[Opening Dataset extract section]

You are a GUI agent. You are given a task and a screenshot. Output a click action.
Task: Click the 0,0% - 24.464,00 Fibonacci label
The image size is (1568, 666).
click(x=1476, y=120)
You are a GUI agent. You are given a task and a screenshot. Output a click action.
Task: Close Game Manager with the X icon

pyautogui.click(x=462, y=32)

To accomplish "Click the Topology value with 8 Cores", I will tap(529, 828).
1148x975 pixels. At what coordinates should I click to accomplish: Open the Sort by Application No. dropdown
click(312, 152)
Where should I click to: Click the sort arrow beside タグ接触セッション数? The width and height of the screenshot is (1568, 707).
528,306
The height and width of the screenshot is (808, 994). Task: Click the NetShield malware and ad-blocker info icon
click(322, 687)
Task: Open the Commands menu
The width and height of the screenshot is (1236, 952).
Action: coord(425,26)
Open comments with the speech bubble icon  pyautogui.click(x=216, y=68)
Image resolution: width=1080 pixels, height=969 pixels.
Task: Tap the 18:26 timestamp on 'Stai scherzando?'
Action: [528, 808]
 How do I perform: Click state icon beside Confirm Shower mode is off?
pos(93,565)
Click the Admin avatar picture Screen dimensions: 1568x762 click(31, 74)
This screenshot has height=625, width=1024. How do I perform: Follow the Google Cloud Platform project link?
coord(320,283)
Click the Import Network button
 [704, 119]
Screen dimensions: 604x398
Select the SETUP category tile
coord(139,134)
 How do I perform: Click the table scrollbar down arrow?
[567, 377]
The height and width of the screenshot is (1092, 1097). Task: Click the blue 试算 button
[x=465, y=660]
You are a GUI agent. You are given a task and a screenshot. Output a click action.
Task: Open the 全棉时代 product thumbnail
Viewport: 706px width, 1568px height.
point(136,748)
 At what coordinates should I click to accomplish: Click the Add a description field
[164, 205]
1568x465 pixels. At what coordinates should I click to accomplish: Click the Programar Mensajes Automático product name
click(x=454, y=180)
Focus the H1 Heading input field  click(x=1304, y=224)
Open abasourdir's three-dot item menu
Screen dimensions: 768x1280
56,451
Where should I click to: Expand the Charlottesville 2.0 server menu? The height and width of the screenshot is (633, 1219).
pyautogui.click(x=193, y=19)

[Closing Dataset extract section]

• _Task goal_
Copy the entries word for word. Leave nothing out.

• _Problem solution_
You are a GUI agent. You are given a task and a screenshot. Output a click action.
Task: Click the 0,0% - 24.464,00 Fibonacci label
The image size is (1568, 666).
click(x=1476, y=120)
You are a GUI agent. You are given a task and a screenshot. Output a click action.
Task: Close Game Manager with the X icon

pyautogui.click(x=462, y=32)

To accomplish "Click the Topology value with 8 Cores", I will tap(529, 828).
1148x975 pixels. At what coordinates should I click to accomplish: Open the Sort by Application No. dropdown
click(312, 152)
Where should I click to: Click the sort arrow beside タグ接触セッション数? The width and height of the screenshot is (1568, 707).
528,306
The height and width of the screenshot is (808, 994). Task: Click the NetShield malware and ad-blocker info icon
click(322, 687)
Task: Open the Commands menu
The width and height of the screenshot is (1236, 952).
Action: coord(425,26)
Open comments with the speech bubble icon  pyautogui.click(x=216, y=68)
Image resolution: width=1080 pixels, height=969 pixels.
Task: Tap the 18:26 timestamp on 'Stai scherzando?'
Action: [528, 808]
 How do I perform: Click state icon beside Confirm Shower mode is off?
pos(93,565)
Click the Admin avatar picture Screen dimensions: 1568x762 click(31, 74)
This screenshot has height=625, width=1024. How do I perform: Follow the Google Cloud Platform project link?
coord(320,283)
Click the Import Network button
 [704, 119]
Screen dimensions: 604x398
Select the SETUP category tile
coord(139,134)
 How do I perform: Click the table scrollbar down arrow?
[567, 377]
The height and width of the screenshot is (1092, 1097). Task: Click the blue 试算 button
[x=465, y=660]
You are a GUI agent. You are given a task and a screenshot. Output a click action.
Task: Open the 全棉时代 product thumbnail
Viewport: 706px width, 1568px height.
point(136,748)
 At what coordinates should I click to accomplish: Click the Add a description field
[164, 205]
1568x465 pixels. At what coordinates should I click to accomplish: Click the Programar Mensajes Automático product name
click(x=454, y=180)
Focus the H1 Heading input field  click(x=1304, y=224)
Open abasourdir's three-dot item menu
Screen dimensions: 768x1280
56,451
Where should I click to: Expand the Charlottesville 2.0 server menu? The height and width of the screenshot is (633, 1219).
pyautogui.click(x=193, y=19)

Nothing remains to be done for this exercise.